Maybe I was just too distracted by work, but I could not get into Dames at Sea at all.  And, to be perfectly honest about it, we left at intermission.  As I said yesterday, it takes a lot to get me to leave at intermission, but in this case, I don't really know why.  The cast was quite good, the songs were serviceable, if not very memorable, and the choreography was nice.  I mean, there was tap dancing!  We all know how I love tap dancing!  But I could not get engaged, at all.  First off, for me, the small (but talented) cast just didn't seem to fill the space.  The show was written as a small, spoofy parody of 1930s movie musicals, and it probably should've remained a small show.  Putting it on a Broadway stage, even the small-ish Helen Hayes Theatre stage, just seemed to be a problem from the start.  The show is pretty much wall-to-wall duets, owing to the fact that the original productions were done on miniscule stages so two people were probably all that could fit on stage at any one time.  The show just couldn't fill the space and embrace me in the audience for some reason.
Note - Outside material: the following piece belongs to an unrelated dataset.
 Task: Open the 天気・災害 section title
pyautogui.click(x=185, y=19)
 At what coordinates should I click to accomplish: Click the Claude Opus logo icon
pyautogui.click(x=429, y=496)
It's never a good sign that whenever a song started I would think, 'ugh, not another song.'  I just looked at the Playbill and see that there were nine songs in the first act.  It seemed like a lot more than that.  Maybe they were all really long.  I don't know.  I'm sad that I didn't respond or didn't enjoy the show.  I'm sure it was nobody's fault but mine, but I can't help thinking that if the show hadn't been trying so HARD, I would've enjoyed it more.  Easy breezy seems to me the way it should've gone.  But it was working HARD.  And sometimes working too hard just turns me off.

My second show of #LoveTheatreDay was one I'd seen several times before, both here and abroad.  Actually, there were two shows that I've seen abroad!  At the International Gay Theatre Festival in Dublin, they always pair two pieces to play in one venue.  When I saw my friend's play The Further Adventures Of..., it was paired with a piece titled Adam and Eva, written by a young pair of actors from the UK.  The Further Adventures of... is written by a dear friend and starring three dear friends, so I can't really be objective about it.  I will say that each time I see the show, I get very emotional in different places.  You'd think that after seeing the show upwards of six times by now, I'd stop getting teary-eyed, but I don't.  I got just as weepy last night as ever.  My friends are just putting their heart and soul into this very soulful play.  For me, it says a lot about coming to terms with yourself and your life.  And Adam and Eva is also quite touching.  The young actors are charming and adorable, yet very real and vulnerable and are doing justice to a true story of friendship and self-discovery.  There are three more performances of the double bill they're calling We Met in Dublin, next Monday, Tuesday and Wednesday, so I think you should go go go.  Make your every day #LoveTheatreDay!